Texto –
────
O termo foi cunhado em 2019 por Asa Seresin no ensaio “On Heteropessism,” publicado na revista The New Inquiry. Heteropessimismo é a desidentificação performativa de mulheres com sua própria heterossexualidade, expressa na forma de constrangimento ou sarcasmo. Não à toa, o ambiente mais fácil para encontrar exemplos de heteropessimismo são as redes sociais, em especial o Twitter. É ali que o humor autodepreciativo encontra seu lar. “É ok ser hetero, o problema é se comportar como hetero”, diz uma postagem que lembro de alguns anos atrás.

Seresin argumenta que embora o heteropessimismo tenha o potencial de revolucionar a heterossexualidade, não é isso que acontece. Ao contrário, seria uma força anestesiante que retardaria qualquer mudança significativa. Isso ocorre, acredito, porque as adeptas do heteropessimismo se encontram em uma relação mal resolvida de amor e ódio com os objetos de seus afetos. 

As estatísticas relacionadas a violência sexual e doméstica contra mulheres são assustadoras, e viver com a consciência desses números não é confortável. É preciso ser um pouquinho alienada para se relacionar com leveza com um homem, um luxo na nossa sociedade da informação. 

O comportamento de algumas amigas me parece sintomático desse tipo de confusão. Por um lado, repetem os mantras feministas da moda, expressam ad nauseam seu desprezo pelo patriarcado, em geral nas redes sociais. Mas, em simultâneo, gastam uma quantidade imensa de tempo pensando em homem nos moldes mais convencionais possíveis, além de adequar tanto sua aparência quanto comportamento para agradá-los. E sofrem com isso, esperando o príncipe encantado que será a milagrosa exceção neste mar de toxidade. Quando confrontadas com suas contradições, suspiram, resignadas, que o patriarcado é forte demais para domar a carência pela aprovação masculina. Ou seja, como expressou maldosamente um amigo bastante perspicaz: são mulheres bastante sexistas que assinaram o Netflix feminista. 

Qual sentido de lutar pela equidade de gêneros se o patriarcado é essa instituição imutável? É essa resignação que torna o heteropessimismo uma força conservadora. É preciso acreditar na possibilidade de mudança para que ela aconteça. Segundo a historiadora Hanne Blank, que escreveu o livro Straight: The Surprisingly Short History of Heterosexuality, a heterossexualidade enquanto conceito só passou a ser descrita como tal em 1868, quando a palavra foi registrada pela primeira vez. Károly Mária Kertbeny, um jornalista austro-húngaro, cunhou tanto o termo heterossexual quanto homossexual para protestar contra as leis que proibiam a sodomia na Alemanha.  Ou seja, até então a definição se limitava ao ato sexual, e não ao participante. E tampouco significava uma identidade cultural. 

Se a heterossexualidade é uma cultura, e a cultura é mutável, quer dizer que há esperança. Ainda hoje, é persistente a ideia que a cultura hetero é “natural”, seja lá o que isso signifique. No entanto, podermos perfeitamente aplicar ao universo hetero os critérios que Susan Sontag usou em “Notes on Camp”, como o artifício e o exagero. Festas de casamentos, chás de bebê e despedida de solteiro são um bom exemplo.
────
Dados fornecidos –
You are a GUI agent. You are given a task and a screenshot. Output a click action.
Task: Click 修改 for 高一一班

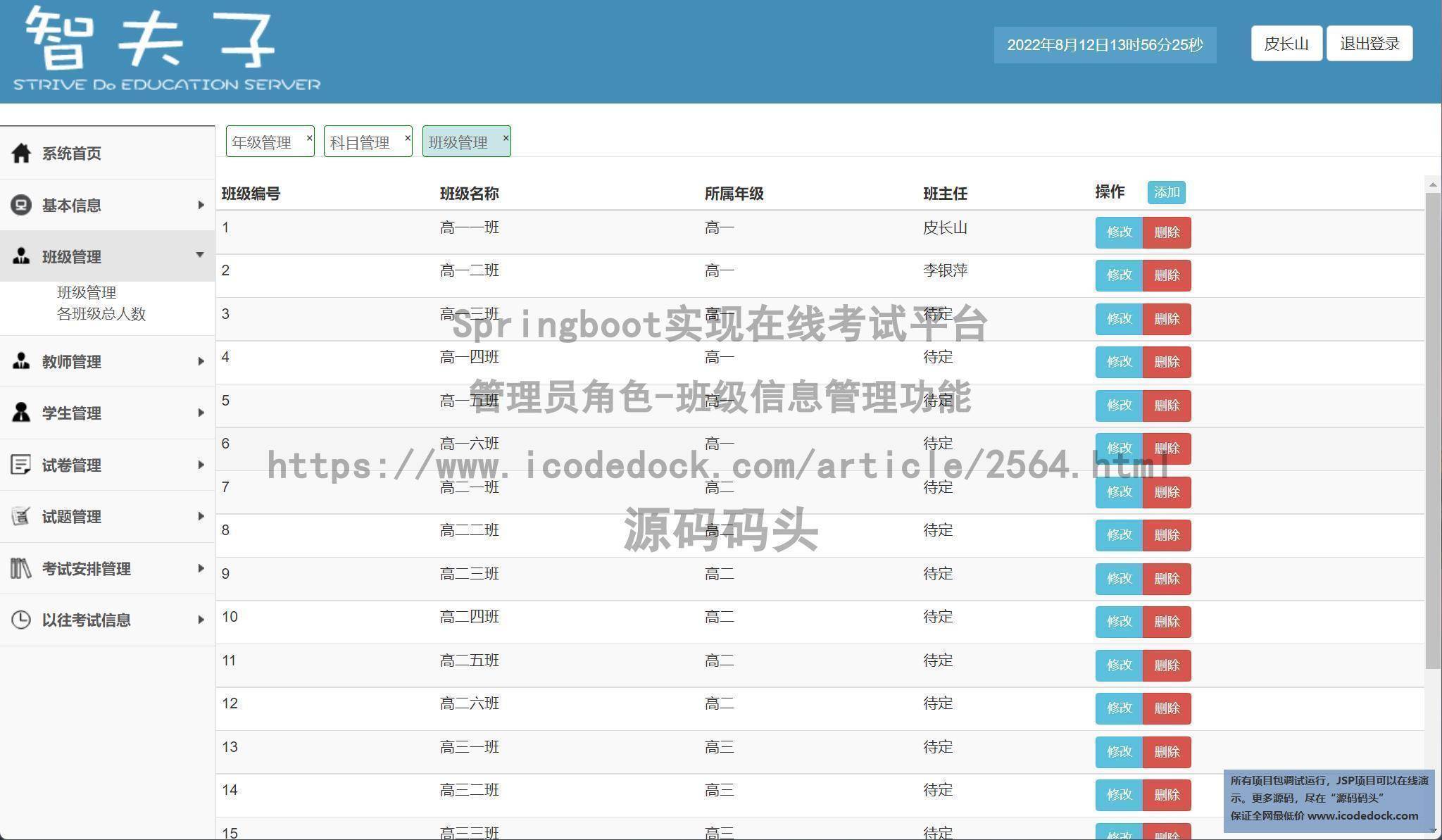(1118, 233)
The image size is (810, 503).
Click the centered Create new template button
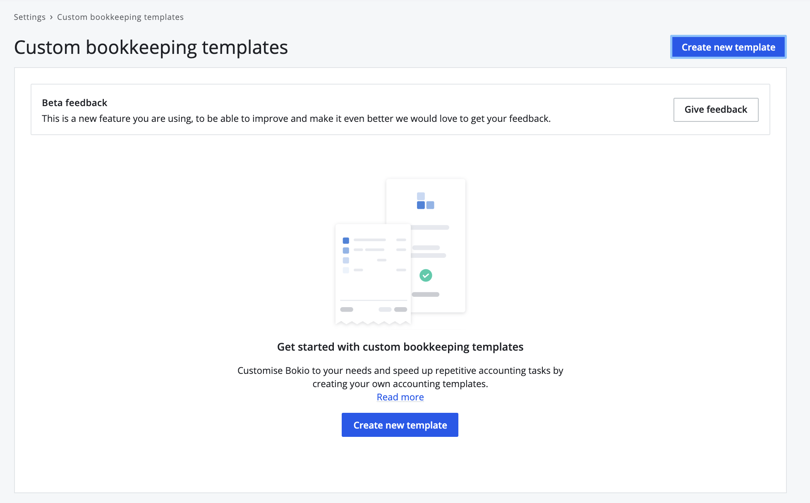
────
Tarefas –
1 – Reescreva de forma mais curta o parágrafo do texto sobre heteropessimismo que começa com “Seresin argumenta que”, mantendo as ideias principais.
2 – Edite o trecho do texto sobre heteropessimismo que vai de “O termo foi” até “alguns anos atrás.”, incluindo este último, e escreva-o de novo com “sarcasmo” trocado por “ironia”.
Não é preciso consultar as linhas para fazer o que se pede.

Respostas –
1 – Para Seresin, o heteropessimismo poderia revolucionar a heterossexualidade, mas na prática não o faz: funciona como uma força anestesiante que retarda qualquer mudança significativa. Segundo o texto, isso ocorre porque as adeptas mantêm uma relação mal resolvida de amor e ódio com os objetos de seus afetos.

2 –
O termo foi cunhado em 2019 por Asa Seresin no ensaio “On Heteropessism,” publicado na revista The New Inquiry. Heteropessimismo é a desidentificação performativa de mulheres com sua própria heterossexualidade, expressa na forma de constrangimento ou ironia. Não à toa, o ambiente mais fácil para encontrar exemplos de heteropessimismo são as redes sociais, em especial o Twitter. É ali que o humor autodepreciativo encontra seu lar. “É ok ser hetero, o problema é se comportar como hetero”, diz uma postagem que lembro de alguns anos atrás.